George Aimer

Personal information
- Full name: George Anderson Aimer
- Date of birth: 27 October 1897
- Place of birth: Dundee, Scotland
- Date of death: 5 June 1935 (aged 37)
- Place of death: Dundee, Scotland
- Height: 5 ft 9+1⁄2 in (1.77 m)
- Position(s): Left back

Senior career*
- Years: Team / Apps / (Gls)
- Eastern Juniors
- 1919–1921: Dundee Hibernian
- 1921–1923: Dundee / 29 / (0)
- 1923–1925: Fulham / 16 / (0)
- 1925–1927: Third Lanark / 59 / (0)
- 1927–1930: Providence / 130 / (2)
- 1931: Fall River / 1 / (0)
- 1931: New York Giants / 2 / (0)

= George Aimer =

Scottish footballer (1897–1935)

George Aimer (27 October 1897 – 5 June 1935) was a Scottish footballer who played in the English Football League for Fulham for two years, and spent roughly the same period with each of Dundee Hibernian, Dundee and Third Lanark in his homeland.
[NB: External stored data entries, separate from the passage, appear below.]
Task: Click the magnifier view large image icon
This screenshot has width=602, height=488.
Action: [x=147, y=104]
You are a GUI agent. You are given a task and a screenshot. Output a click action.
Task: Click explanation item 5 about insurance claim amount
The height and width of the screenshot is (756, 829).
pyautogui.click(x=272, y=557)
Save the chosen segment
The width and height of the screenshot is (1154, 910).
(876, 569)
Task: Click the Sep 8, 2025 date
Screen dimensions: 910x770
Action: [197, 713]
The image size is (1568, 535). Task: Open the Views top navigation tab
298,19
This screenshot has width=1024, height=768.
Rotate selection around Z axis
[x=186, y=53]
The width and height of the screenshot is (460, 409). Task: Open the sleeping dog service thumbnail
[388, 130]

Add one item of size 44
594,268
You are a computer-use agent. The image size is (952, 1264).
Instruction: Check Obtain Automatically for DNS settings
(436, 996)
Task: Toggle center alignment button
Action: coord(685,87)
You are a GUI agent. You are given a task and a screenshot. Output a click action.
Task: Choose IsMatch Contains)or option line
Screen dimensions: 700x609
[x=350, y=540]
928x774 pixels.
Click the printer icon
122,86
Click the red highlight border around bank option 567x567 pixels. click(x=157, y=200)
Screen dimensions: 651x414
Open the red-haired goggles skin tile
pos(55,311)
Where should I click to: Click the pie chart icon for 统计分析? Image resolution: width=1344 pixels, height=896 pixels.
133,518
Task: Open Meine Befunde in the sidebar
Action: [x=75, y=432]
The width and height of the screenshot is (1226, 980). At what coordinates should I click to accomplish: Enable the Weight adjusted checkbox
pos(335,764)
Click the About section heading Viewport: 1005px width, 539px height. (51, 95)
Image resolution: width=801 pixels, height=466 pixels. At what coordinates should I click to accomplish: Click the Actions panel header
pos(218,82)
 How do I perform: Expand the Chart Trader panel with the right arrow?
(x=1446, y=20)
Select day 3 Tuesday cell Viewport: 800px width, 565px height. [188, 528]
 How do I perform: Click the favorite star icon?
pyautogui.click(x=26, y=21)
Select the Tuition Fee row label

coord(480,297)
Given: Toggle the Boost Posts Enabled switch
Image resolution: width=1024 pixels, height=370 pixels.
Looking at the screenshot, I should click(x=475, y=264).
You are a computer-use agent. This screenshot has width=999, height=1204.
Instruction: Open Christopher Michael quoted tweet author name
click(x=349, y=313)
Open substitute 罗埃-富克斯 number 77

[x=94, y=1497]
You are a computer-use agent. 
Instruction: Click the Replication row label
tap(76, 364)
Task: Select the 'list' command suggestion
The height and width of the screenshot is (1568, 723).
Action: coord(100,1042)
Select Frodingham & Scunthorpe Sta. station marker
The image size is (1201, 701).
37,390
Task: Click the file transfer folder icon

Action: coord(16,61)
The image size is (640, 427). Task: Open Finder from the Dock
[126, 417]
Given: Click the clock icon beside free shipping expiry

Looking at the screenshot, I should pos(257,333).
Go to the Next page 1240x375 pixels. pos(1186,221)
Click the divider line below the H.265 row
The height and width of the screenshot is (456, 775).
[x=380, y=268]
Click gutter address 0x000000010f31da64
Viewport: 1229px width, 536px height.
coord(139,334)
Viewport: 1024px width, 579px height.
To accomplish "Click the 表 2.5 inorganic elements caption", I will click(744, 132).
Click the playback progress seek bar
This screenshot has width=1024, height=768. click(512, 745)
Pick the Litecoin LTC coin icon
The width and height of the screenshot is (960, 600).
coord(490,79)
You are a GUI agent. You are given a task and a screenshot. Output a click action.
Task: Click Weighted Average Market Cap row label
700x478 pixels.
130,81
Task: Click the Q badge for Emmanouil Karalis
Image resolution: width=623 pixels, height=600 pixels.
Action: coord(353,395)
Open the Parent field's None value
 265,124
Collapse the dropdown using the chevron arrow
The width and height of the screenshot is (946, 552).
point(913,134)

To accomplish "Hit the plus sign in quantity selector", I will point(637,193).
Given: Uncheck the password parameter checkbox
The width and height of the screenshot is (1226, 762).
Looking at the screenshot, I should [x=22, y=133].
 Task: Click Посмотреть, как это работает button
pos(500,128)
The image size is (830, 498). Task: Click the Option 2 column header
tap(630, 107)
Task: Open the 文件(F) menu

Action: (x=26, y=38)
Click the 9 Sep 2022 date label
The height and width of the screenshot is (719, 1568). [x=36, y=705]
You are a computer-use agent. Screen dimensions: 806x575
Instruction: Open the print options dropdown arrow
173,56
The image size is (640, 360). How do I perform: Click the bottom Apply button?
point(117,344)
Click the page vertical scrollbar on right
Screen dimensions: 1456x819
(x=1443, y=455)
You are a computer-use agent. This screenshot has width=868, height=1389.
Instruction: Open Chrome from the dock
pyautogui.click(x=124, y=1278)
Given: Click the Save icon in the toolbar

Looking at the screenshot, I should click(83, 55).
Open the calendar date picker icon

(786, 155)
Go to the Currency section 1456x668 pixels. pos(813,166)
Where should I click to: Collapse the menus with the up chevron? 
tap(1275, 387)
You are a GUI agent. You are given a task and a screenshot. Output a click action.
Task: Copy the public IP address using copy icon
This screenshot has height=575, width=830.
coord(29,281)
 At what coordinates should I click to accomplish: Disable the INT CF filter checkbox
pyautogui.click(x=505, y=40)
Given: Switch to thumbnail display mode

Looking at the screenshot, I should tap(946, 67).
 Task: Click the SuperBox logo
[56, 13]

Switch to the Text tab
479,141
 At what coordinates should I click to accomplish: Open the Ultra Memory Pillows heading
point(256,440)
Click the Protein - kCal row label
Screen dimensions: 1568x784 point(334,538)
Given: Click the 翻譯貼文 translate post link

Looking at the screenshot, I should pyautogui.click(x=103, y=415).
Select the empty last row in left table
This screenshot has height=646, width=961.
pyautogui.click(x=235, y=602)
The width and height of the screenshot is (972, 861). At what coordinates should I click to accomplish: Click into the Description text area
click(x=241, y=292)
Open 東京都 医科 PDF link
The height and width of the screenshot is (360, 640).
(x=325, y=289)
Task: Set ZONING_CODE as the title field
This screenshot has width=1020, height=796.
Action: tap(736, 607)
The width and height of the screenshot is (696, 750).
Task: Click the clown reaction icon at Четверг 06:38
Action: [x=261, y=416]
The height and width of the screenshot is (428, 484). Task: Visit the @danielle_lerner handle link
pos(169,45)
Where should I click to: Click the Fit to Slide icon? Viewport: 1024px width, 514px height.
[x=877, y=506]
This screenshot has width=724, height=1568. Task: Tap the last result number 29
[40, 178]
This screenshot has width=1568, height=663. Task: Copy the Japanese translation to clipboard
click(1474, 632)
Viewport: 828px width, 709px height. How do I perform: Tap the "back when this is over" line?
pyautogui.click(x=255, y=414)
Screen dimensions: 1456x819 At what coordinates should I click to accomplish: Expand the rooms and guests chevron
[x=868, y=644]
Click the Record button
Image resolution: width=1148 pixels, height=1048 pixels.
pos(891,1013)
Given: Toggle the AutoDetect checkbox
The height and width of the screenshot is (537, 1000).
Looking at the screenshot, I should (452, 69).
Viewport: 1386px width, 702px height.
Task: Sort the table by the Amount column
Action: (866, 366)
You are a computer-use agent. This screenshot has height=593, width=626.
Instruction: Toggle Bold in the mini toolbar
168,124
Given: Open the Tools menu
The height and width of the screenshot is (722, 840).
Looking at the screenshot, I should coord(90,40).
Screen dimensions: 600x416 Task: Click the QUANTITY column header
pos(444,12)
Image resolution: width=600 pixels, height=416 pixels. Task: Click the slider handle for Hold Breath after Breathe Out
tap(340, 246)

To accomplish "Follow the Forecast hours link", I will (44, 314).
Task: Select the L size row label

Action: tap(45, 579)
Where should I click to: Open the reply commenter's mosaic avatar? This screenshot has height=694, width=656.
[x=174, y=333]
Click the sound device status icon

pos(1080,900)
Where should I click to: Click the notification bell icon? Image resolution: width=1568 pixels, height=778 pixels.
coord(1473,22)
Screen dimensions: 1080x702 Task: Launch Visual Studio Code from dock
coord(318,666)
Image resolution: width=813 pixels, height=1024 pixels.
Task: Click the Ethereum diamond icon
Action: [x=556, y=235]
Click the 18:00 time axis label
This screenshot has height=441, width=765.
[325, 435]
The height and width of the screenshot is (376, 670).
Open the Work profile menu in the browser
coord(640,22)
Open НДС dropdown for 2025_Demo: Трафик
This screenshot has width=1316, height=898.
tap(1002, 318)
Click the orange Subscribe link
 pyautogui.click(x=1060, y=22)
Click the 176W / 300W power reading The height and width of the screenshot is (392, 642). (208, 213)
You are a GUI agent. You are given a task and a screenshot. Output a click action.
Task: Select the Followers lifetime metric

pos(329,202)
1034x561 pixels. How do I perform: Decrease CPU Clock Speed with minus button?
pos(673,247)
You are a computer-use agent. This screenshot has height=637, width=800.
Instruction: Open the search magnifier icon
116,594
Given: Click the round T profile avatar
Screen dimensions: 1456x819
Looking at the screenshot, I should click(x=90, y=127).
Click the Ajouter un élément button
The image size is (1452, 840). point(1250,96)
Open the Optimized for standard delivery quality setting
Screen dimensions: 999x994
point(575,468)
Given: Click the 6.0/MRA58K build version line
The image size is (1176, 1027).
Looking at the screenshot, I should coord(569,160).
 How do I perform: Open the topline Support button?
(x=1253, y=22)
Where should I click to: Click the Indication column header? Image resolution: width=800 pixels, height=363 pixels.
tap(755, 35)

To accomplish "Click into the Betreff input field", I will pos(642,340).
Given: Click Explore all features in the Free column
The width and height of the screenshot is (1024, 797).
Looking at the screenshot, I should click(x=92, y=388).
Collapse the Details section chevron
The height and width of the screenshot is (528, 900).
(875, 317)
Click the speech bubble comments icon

In 1927 he moved to the United States and signed with Providence of the American Soccer League. In the spring of 1931, he played for Fall River and finished his career with the New York Giants in the fall of 1931.

Aimer was killed in an accident during the demolition of a wall at Polepark Works, Dundee, on 5 June 1935, aged 37. Having seen that the tottering wall would bring down with it a heavy roof beam, and fearing that one of his workmates was in danger, he dashed through a doorway, being struck in the head.